# start of Document
Now it is clear that there will be many unintended (not consciously
planned for) inferences, and most of those will be neutral with respect to
the purpose of the program. Some unintended inferences will also be
unwanted inferences, in which case those will be "bugs" in the ontology.
There may also be some desirable inferences that depend on long chains of
reasoning, but because of the limitations of the way ontologists and
programmers visualize the use of their products, those are likely to be a
small minority of inferences, when averaged over all uses of all ontologies. (022)
PatC (023)
Patrick Cassidy
MICRA, Inc.
908-561-3416
cell: 908-565-4053
cassidy@xxxxxxxxx (024)
> -----Original Message-----
> From: Pat Hayes [mailto:phayes@xxxxxxx]
> Sent: Wednesday, February 24, 2010 4:55 PM
> To: Patrick Cassidy
> Cc: [ontolog-forum]
> Subject: Re: [ontolog-forum] Foundation ontology, CYC, and Mapping
>
>
> Pat, we have got to get this sorted out. We are (I hope) talking past
> one another.
# end of Document
# start of Data excerpt
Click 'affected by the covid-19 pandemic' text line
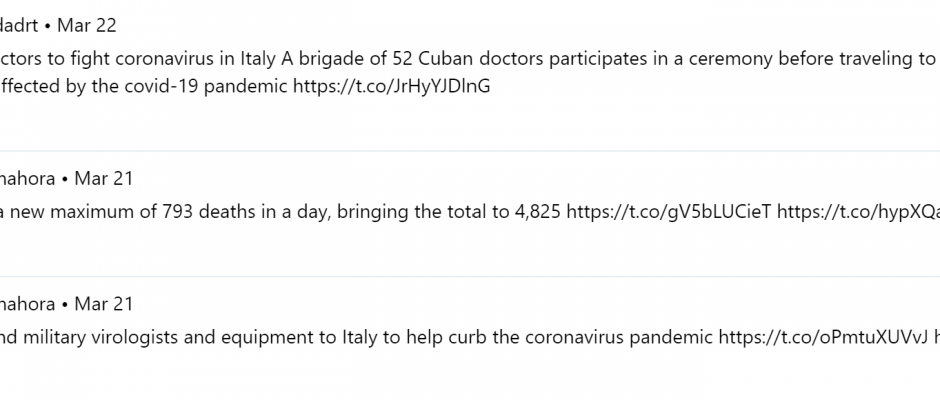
# end of Data excerpt
**Problem set**
• A. Rewrite the paragraph of the forum message that begins "Now it is clear that there will be many unintended" as a short bulleted list that keeps its main facts.
• B. Answer these questions about the forum message, with each answer marked the same way as its question:
(i) What does the forum message call unintended inferences that are also unwanted?
(ii) What organization is listed under Patrick Cassidy's name?
(iii) On what date and at what time was the quoted original message sent?
• C. Carry on the forum message about ontology inferences from the point where it stops.
The data placed after the forum message are separate material and are not part of it.

**Responses in order**
• A.
- There will be many unintended inferences, meaning ones not consciously planned for.
- Most of them will be neutral with respect to the purpose of the program.
- Some unintended inferences will also be unwanted, and those will be "bugs" in the ontology.
- Some desirable inferences may depend on long chains of reasoning.
- Because ontologists and programmers are limited in how they visualize the use of their products, those are likely to be a small minority of inferences when averaged over all uses of all ontologies.

• B.
(i) "Bugs" in the ontology.
(ii) MICRA, Inc.
(iii) Wednesday, February 24, 2010, at 4:55 PM.

• C.
>
> FIrst, let me clarify something about 'formal' or 'mathematical'
> notions of meaning. Tarskian semantics does not apply only to
> 'mathematical' theories, nor does it require that all meanings be
> "mathematical", whatever that could mean. It is a very general theory
> of meaning, one that can be applied to a wide range of languages and
> notations (for example, I have applied it to 2-dimensional maps) and
> even to mental models of thought. However, it is itself a
> mathematically expressed theory. That is, it *uses* mathematical
> notions - of set, and mapping, and function - to state its own
> theoretical ideas. This is something it shares with almost every other
> precise theory of almost anything, in fact. But it does not follow
> from this that the theory is *about* "mathematical things", any more
> than using, say, differential equations to describe the stress forces
> in a bridge girder makes this into a mathematical theory and therefore
> not about real bridges.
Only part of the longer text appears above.